Write out each of the rows below verbatim, omitting the pictures.
-*-*-
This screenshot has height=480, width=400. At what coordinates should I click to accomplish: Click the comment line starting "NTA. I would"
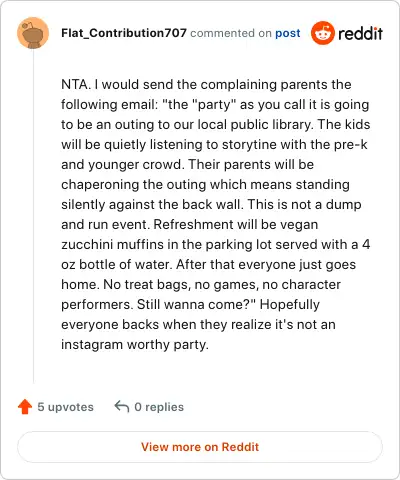[x=206, y=84]
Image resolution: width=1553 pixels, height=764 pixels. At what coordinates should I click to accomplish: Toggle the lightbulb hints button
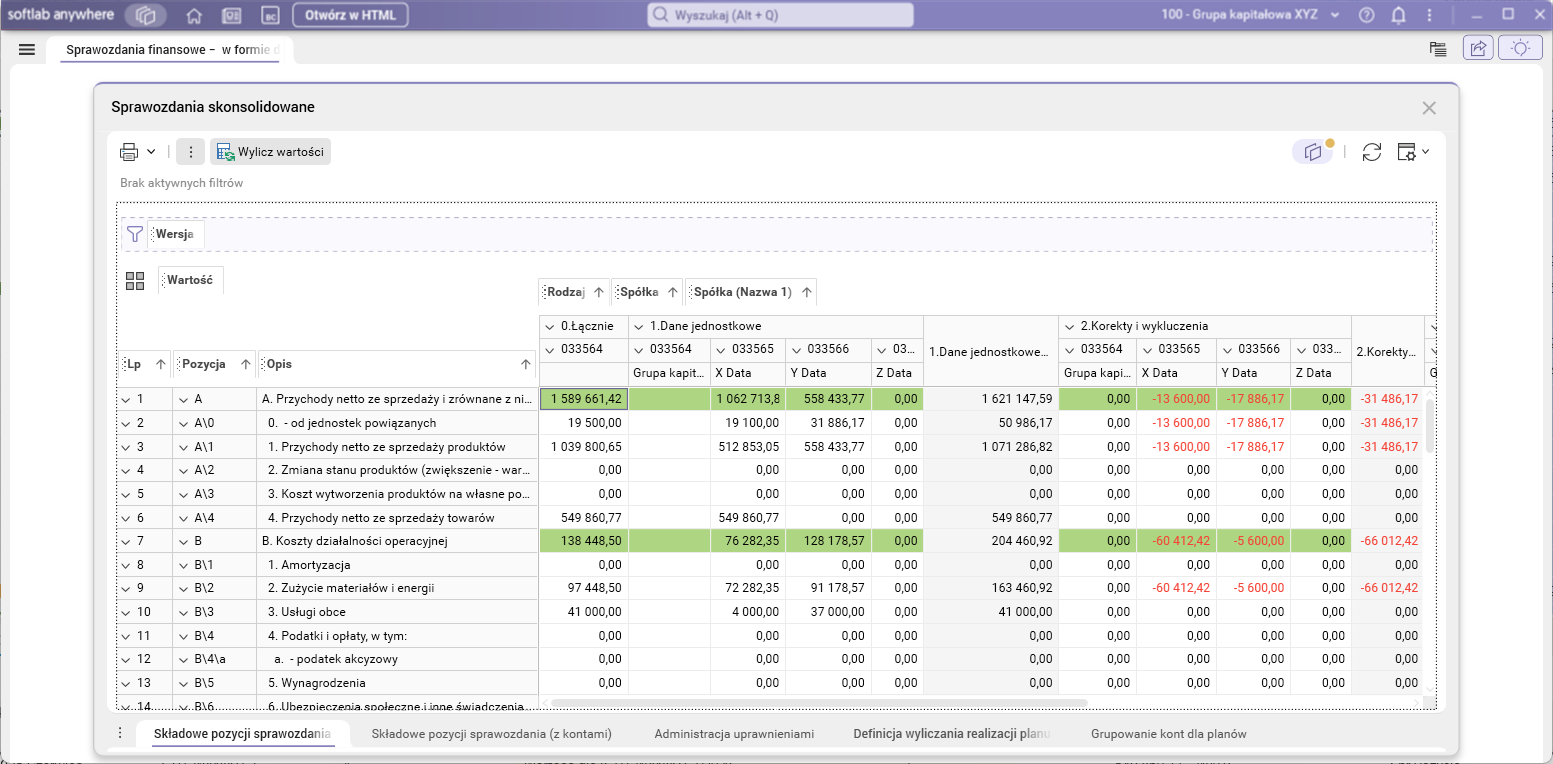coord(1520,48)
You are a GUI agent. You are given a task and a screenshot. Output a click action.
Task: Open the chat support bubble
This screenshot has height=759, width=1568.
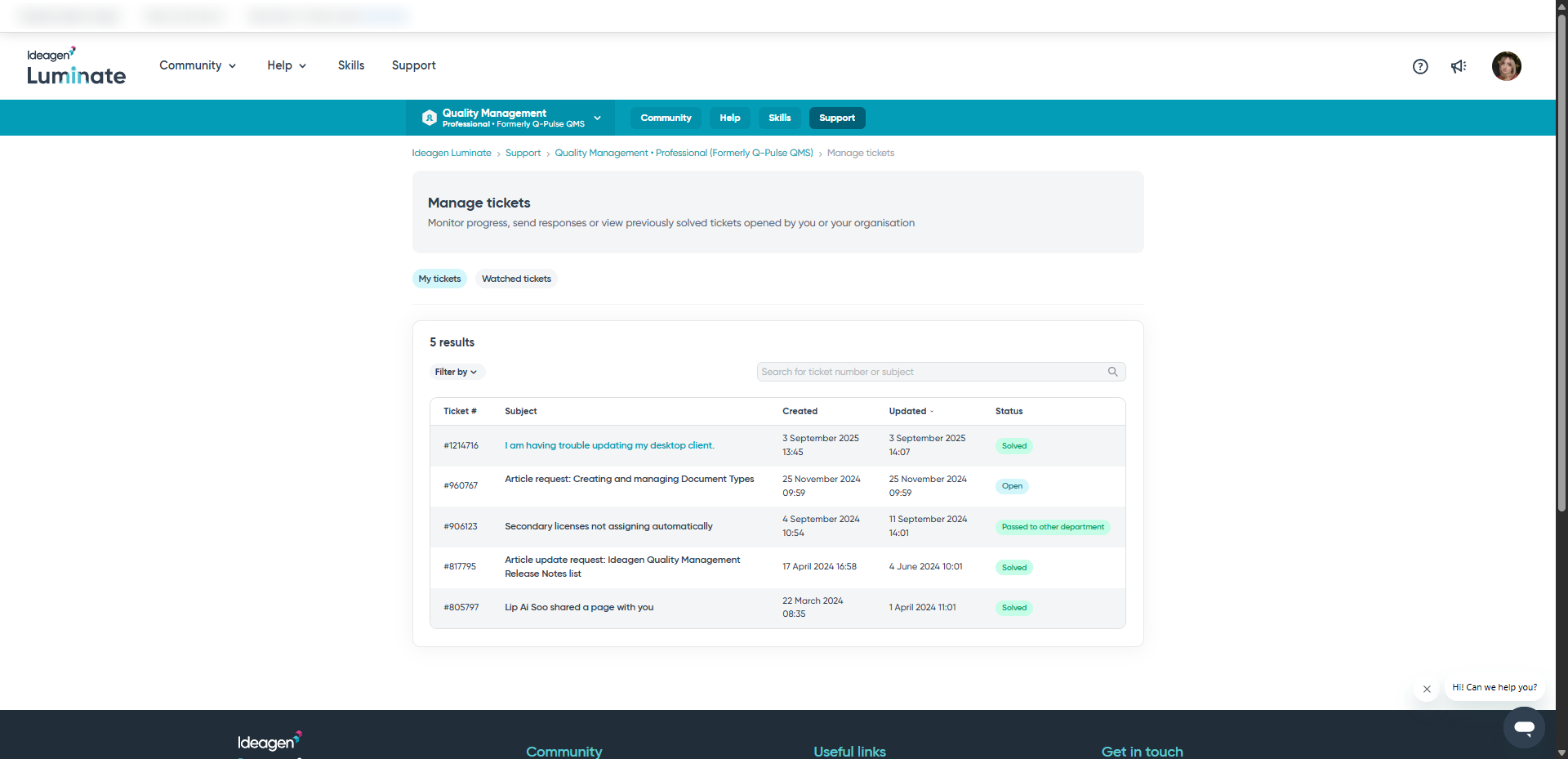[x=1525, y=727]
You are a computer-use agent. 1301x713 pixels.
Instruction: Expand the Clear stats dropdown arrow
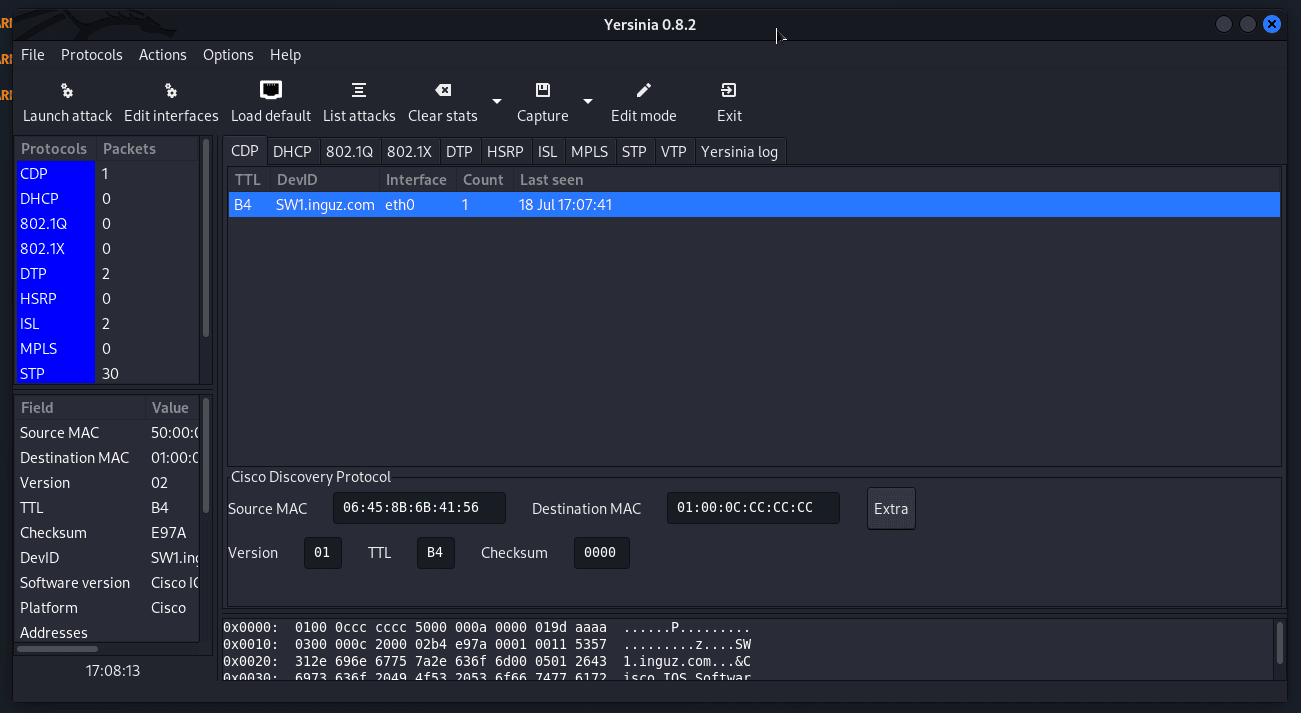click(x=497, y=101)
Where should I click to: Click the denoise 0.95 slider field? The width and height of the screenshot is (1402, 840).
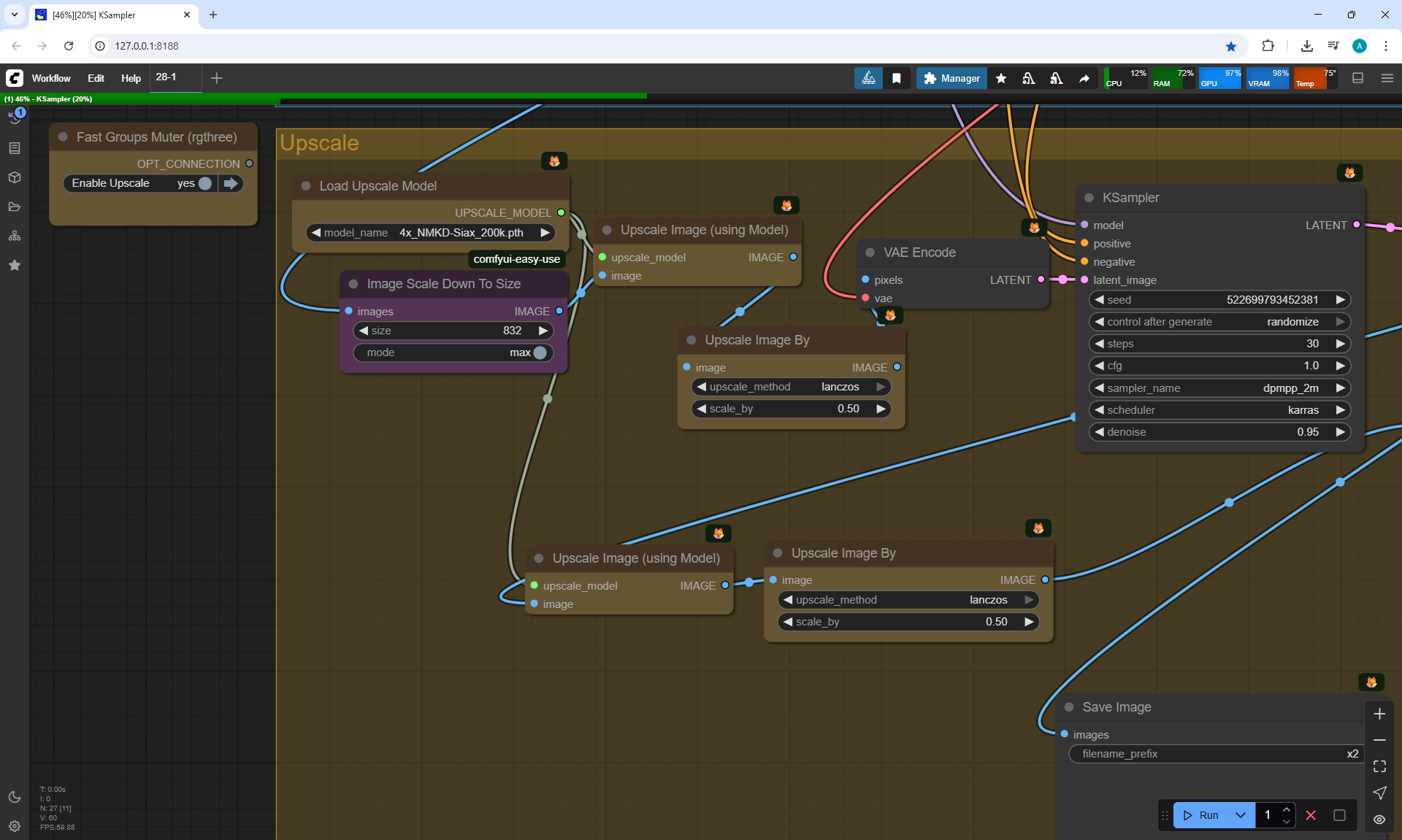[1219, 432]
-*-*-
Task response:
This screenshot has height=480, width=400. At what coordinates should I click to accomplish: Click the comment line starting "NTA. I would"
[x=206, y=84]
Image resolution: width=1553 pixels, height=764 pixels. At what coordinates should I click to accomplish: Toggle the lightbulb hints button
coord(1520,48)
You are a GUI agent. You are given a task and a screenshot. Output a click action.
Task: Open the chat support bubble
This screenshot has height=759, width=1568.
[x=1525, y=727]
You are a computer-use agent. 1301x713 pixels.
Instruction: Expand the Clear stats dropdown arrow
click(x=497, y=101)
Where should I click to: Click the denoise 0.95 slider field? The width and height of the screenshot is (1402, 840).
[1219, 432]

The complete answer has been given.